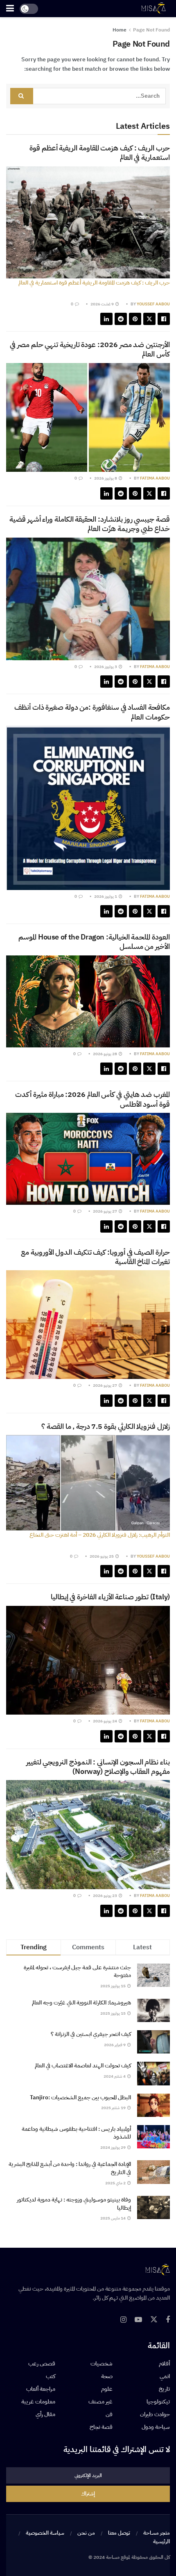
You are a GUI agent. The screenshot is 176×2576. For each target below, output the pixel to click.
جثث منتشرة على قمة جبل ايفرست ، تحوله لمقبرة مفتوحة (77, 1971)
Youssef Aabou (153, 304)
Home (119, 30)
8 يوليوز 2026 (106, 478)
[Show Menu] (10, 8)
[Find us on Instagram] (123, 2320)
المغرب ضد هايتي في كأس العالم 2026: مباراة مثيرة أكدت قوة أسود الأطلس (92, 1099)
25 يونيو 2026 (102, 1556)
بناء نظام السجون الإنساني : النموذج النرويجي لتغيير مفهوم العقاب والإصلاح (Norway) (98, 1766)
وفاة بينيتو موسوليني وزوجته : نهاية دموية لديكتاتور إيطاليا (74, 2203)
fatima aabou (155, 478)
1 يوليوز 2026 (106, 896)
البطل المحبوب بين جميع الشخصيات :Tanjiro (80, 2097)
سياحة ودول (156, 2427)
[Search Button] (21, 96)
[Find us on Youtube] (138, 2320)
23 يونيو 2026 (105, 1895)
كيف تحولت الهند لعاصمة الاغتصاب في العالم (83, 2065)
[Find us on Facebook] (168, 2320)
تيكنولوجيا (158, 2401)
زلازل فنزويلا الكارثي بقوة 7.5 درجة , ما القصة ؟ (105, 1426)
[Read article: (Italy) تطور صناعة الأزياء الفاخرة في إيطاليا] (88, 1660)
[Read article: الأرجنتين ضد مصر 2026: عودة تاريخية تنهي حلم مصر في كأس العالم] (88, 417)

::::

◆ Aim of the exercise: Starting at the line that contains "[Find us on Facebook] (168, 2320)", print every line through the end of the listing, word for word. Leave out all the rest.

◆ Response to this exercise:
[Find us on Facebook] (168, 2320)
تيكنولوجيا (158, 2401)
زلازل فنزويلا الكارثي بقوة 7.5 درجة , ما القصة ؟ (105, 1426)
[Read article: (Italy) تطور صناعة الأزياء الفاخرة في إيطاليا] (88, 1660)
[Read article: الأرجنتين ضد مصر 2026: عودة تاريخية تنهي حلم مصر في كأس العالم] (88, 417)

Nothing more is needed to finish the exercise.